• Short problem 1
In the post on digital phase converters, what rating would a VFD need for DOL use?
• Short problem 2
Carry on the post on digital phase converters from its last sentence.

• Selected extract
· · · · ·

“Digital Phase Converters” – Inverters for Multi-Motor Applications

[Clive SteerParticipant @clivesteer55943]

Many VFD and especially the cheap ones have a simple bridge rectifier and reservoir capacitor front end to derive the DC link voltage of approx 330V which is used by switched transistors to produce the 3 phase output. On a single phase supply current is drawn from the supply over a fairly short period at the peaks of the sine wave. When loaded the link voltage droops and there is high ripple current in the reservoir capacitors which can limit the maximum power available. This can be acceptable for a VFD starting a motor softly but the high very high load presented by a DOL motor start droops the DC link to the point where the VFD detects an under voltage condition. Typically a DOL motor start draws between 5 and 10 time the max load current but only for a short time as the motor accelerates from being stationary. If for any reason such as additional machine inertia, viscous drag from cold lubricant or mechanical load then the high load can last for several seconds. So for DOL use an VFD would need to be rated at 10x the motor max power rating. Even if the VFD has an active front end to reduce the amount of DC link droop the need to rate it for the DOL surge load would make it prohibitively expensive.

· · · · ·

• Data shown
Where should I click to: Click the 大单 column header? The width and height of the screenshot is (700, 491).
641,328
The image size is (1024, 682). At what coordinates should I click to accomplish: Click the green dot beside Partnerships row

· · · · ·

• Exercise answer 1
It would need a rating of 10 times the motor's maximum power rating.

• Exercise answer 2
So the bottom line is that DOL starting is a challenging load for any supply and especially an active device such as a VFD or inverter

A passive static converter using and auto transformer and capacitors has better overload resilience and one with an idler motor even better at managing the DOL surge load but are less popular because of their size and noise.

There's no easy answer but the simplicity of DOL starting on a single phase supply leads to complexity elsewhere.

CS

[Mark RandParticipant @markrand96270]

^^^^^

That isn't the case from my experience.

[Clive SteerParticipant @clivesteer55943]

Mark

Can you tell us what your experience has been?

CS

[Robert Atkinson 2Participant @robertatkinson2]

A "proper" inverter will run a motor just fine but may need to be oversized a bit to cope with starting loads. Such an inverter should have some start up surge capacity. They also have (or should have) output filtering. A VFD has little or no surge capacity becuse:
A. The load is not switched.
and
b. They have built in soft-start (speed / voltage ramp).

Some of the converters / inverters being sold are actually VFDs which have been de-rated and have the parmeters set to allow load switching. I'm guessing this is includes setting the overloads higher than normal.
They work but are not ideal and most of the ones I've seen advertised would require a lot of work to make a legal installation and a fair bit just to make them safe.

The other issue with using a VFD type "converter" is that the output is the electronic equivalent of a Delta transformer or generator. This means there is no neutral connection and in almost every case the load must be balanced across the phases. Adding a Delta-Star transformer will provide a neutral but does not solve the load balance issue.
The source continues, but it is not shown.